Prevention / remedies / treatment for floaters
- Autophagy is when the body recycles old and damaged cells. The best way to stimulate autophagy is fasting. Consuming all your food in a restricted time window every day, and full fasts where you don't eat anything for a day or longer, are one of the best things you can do for your health and to rid floaters. A ketogenic diet does something similar and is also very successful in achieving great health and ridding floaters.
- Eliminate sugar and all sweet foods and drinks (which also stimulates autophagy).
- Eye exercises. Daily eye exercise for five minutes, looking five times each as follows: up/down, left/right, a clockwise circle/anticlockwise circle, and at the tip of the nose and then infinity. Do this gently and slowly, provided it causes no pain or discomfort, and with the agreement of your doctor or eye specialist.
- Pineapple contains a protease enzyme called bromelain which some research has shown to be quite effective at digesting floaters. (1) Other fruits like paw paw and kiwi also contain enzymes that are helpful in removing floaters. This study (2) found a 70% improvement in floaters after subjects used a mixed fruit regime. A range of other supplements may also be helpful. (3)
- Taurine.
- Iodine supplementation sometimes helps floaters to disappear.
- Avoid canola (rapeseed) oil. In Grow Youthful you are warned against using Omega-6 polyunsaturated oils made from grains and seeds. These oils include corn, sunflower, safflower, soy, cottonseed and peanut oil, for example. I have heard anecdotes that avoiding canola/rapeseed oil removed floaters, and suspect that this will also apply to the other polyunsaturated oils.
- Beetroot juice.
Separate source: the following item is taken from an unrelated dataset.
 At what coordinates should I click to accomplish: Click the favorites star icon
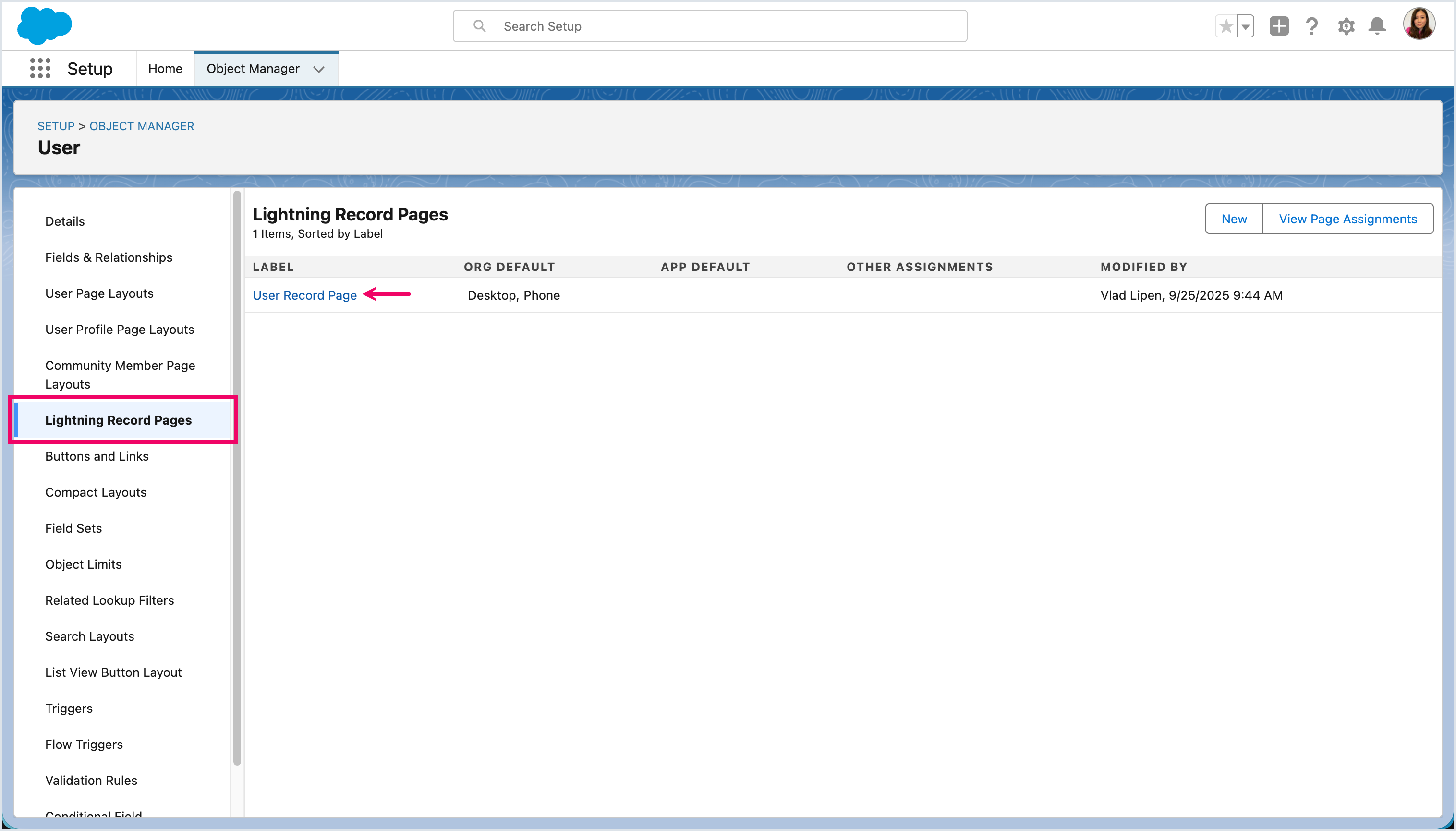[x=1225, y=26]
Raw beetroot can be quite hard on the digestive system and is not a food to eat in large quantities. The juice of raw beetroot is a potent cleansing medicine and you should first test drinking it in small quantities to see how you cope with it.
- Castor oil. A small smear of castor oil is applied to the base of the eyelashes or the edge of the eyelids with a clean cotton bud. The most convenient time to do this may be before going to bed.
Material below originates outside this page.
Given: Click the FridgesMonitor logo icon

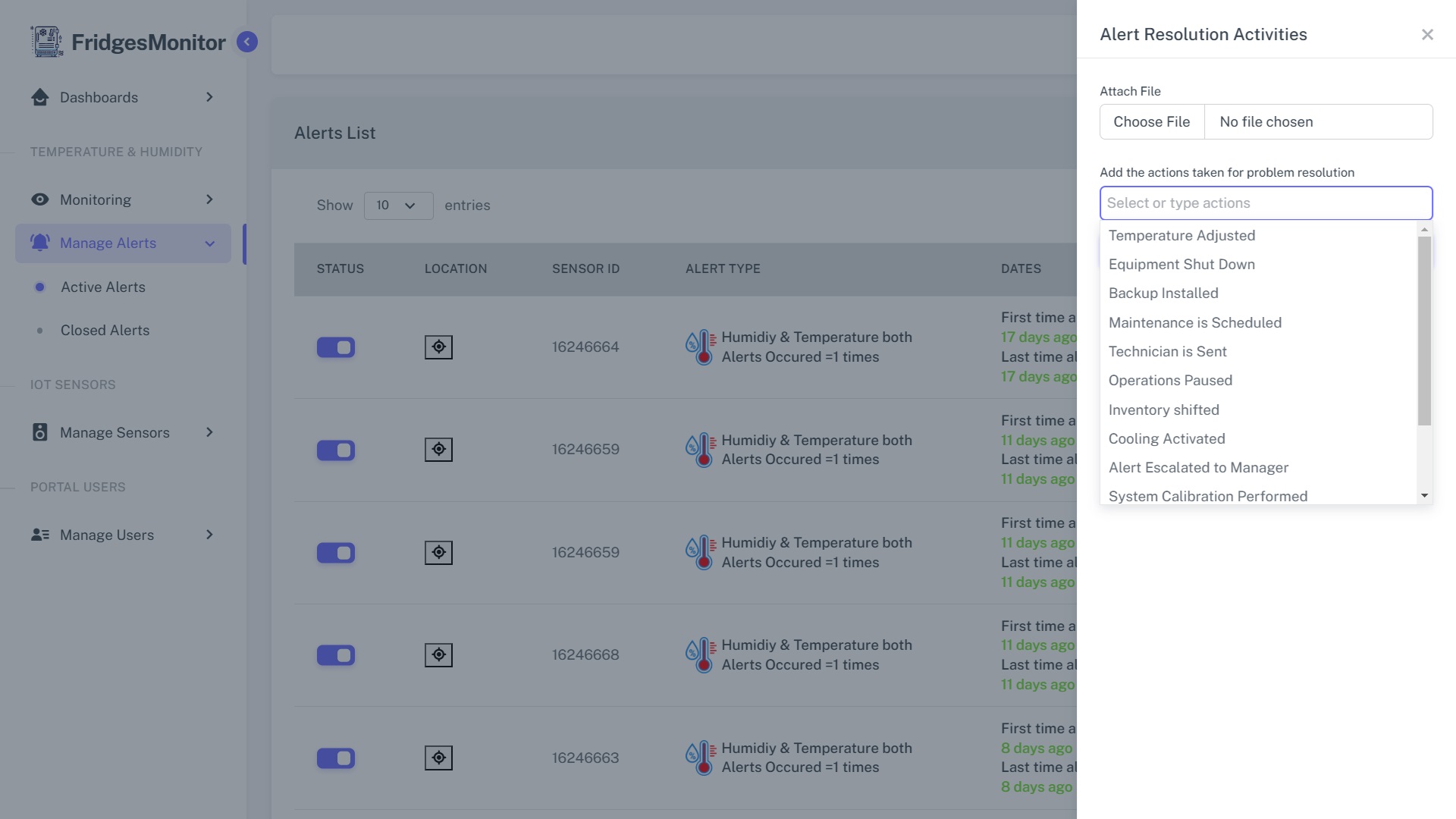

- MSM. Eye drops are available with MSM as an ingredient. Varying levels of success have been reported in using MSM eye drops for floaters (and also for dry eyes). The only acceptable additional ingredient in these eye drops is vitamin C, but apart from that it should just be pure water without any other chemicals.
- Laser vitreolysis is a highly specialised outpatient process that is much less invasive than surgery. A laser is focused onto the floater and vaporises or cuts it up. The claimed success rate is about 90%. It is faster, cheaper than surgery, and has fewer side effects.
- Surgery. A vitrectomy is the surgical removal of some of the vitreous humour from the eyeball. It is an intrusive and high risk option that should not normally be attempted except in the most extreme cases.
- See details of remedies recommended by Grow Youthful's visitors, and their experience with them.
References
1. Chi-Ting Horng, Fu-An Chen1, Daih-Huang Kuo1, Li-Chai Chen1, Shou-Shan Yeh, Po-Chuen Shieh1.
Pharmacologic vitreolysis of vitreous floaters by 3-month pineapple supplement in Taiwan: A pilot study.
Journal of American Science 2019; 15(4).
2. Ma JW, Hung JL, Takeuchi M, Shieh PC, Horng CT.
A New Pharmacological Vitreolysis through the Supplement of Mixed Fruit Enzymes for Patients with Ocular Floaters or Vitreous Hemorrhage-Induced Floaters.
J Clin Med. 2022 Nov 13;11(22):6710. doi: 10.3390/jcm11226710. PMID: 36431188; PMCID: PMC9695351.
3. Emmanuel Ankamah, Marina Green-Gomez1, Warren Roche1, Eugene Ng, Ulrich Welge-Luben, Thomas Kaercher, John M. Nolan
Dietary Intervention With a Targeted Micronutrient Formulation Reduces the Visual Discomfort Associated With Vitreous Degeneration.
14 October 2021, Nutrition Research Centre Ireland, School of Health Sciences, Waterford Institute of Technology.